Pathological remodeling of cardiac gap junction connexin 43—With special reference to arrhythmogenesis

A dysfunction of the cardiac gap junction, which contributes to electrical cell-to-cell coupling is one of essential factors known to generate arrhythmias. The function of the gap junction depends on the regulation of connexin which composes the gap junction channel. A dysfunction of the gap junction is possibly caused by the down-regulation of connexin. In this review, the relationship between pathological remodeling of connexin 43 (Cx43) and susceptibility of the heart to the ventricular fibrillation, which is a lethal ventricular tachyarrhythmia, is addressed.
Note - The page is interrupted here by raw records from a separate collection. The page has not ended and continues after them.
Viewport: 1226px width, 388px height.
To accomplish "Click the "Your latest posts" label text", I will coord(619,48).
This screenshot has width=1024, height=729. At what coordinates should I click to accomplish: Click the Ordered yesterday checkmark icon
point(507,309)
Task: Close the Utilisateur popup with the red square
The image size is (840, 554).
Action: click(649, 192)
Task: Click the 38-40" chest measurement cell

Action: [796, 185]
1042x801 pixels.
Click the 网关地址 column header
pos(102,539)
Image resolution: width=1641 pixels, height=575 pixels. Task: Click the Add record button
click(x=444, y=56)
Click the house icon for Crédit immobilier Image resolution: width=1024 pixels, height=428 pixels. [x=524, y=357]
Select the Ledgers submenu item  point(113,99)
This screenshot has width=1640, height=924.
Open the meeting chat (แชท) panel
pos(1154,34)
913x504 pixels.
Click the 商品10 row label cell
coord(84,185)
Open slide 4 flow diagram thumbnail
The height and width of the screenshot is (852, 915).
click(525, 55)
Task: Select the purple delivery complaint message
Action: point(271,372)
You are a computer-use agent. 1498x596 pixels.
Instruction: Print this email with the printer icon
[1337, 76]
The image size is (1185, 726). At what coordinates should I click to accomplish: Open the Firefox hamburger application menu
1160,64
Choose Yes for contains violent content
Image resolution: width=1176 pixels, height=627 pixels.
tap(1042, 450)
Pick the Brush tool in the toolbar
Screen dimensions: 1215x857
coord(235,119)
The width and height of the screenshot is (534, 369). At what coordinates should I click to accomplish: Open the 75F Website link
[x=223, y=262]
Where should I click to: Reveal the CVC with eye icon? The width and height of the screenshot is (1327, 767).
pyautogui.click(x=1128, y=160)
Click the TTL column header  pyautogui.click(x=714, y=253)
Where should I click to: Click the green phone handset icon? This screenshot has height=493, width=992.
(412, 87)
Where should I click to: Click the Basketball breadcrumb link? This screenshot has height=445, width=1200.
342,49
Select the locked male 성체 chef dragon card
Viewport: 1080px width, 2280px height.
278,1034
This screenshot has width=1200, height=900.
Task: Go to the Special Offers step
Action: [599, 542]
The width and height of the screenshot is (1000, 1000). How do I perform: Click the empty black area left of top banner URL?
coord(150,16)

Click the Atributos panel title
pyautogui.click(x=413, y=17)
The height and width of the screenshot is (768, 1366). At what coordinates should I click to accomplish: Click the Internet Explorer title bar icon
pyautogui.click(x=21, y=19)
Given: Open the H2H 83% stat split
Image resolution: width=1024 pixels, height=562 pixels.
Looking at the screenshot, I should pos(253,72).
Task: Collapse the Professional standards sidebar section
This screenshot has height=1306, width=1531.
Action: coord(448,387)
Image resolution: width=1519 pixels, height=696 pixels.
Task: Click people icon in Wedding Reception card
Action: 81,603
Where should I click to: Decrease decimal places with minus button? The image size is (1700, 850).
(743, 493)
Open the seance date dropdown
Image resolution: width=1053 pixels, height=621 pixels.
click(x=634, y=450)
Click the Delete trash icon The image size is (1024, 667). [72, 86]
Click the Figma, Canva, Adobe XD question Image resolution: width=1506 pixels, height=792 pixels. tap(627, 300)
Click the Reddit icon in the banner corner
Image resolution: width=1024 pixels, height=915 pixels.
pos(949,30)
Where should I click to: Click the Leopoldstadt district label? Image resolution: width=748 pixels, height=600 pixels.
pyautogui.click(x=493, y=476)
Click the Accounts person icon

A suppression of the PKA-mediated phosphorylation or an augmentation of the PKC-mediated phosphorylation of Cx43 induces the downward remodeling of Cx43. Factors regarding downward remodeling of Cx43, such as hypoxia (including intracellular Ca overload and intracellular acidosis), angiotensin II or an activation of PKCɛ make the heart more susceptible to the ventricular fibrillation, while factors regarding upward remodeling of Cx43, such as cyclic AMP or an activation of PKA, lower susceptibility. As a result, from a clinical point of view, angiotensin II antagonists (synthesis inhibitors or receptor blockades), PKC inhibitors or PKA activators are thus considered to provide a therapeutic approach for the treatment of the initiation or advancement of the ventricular fibrillation.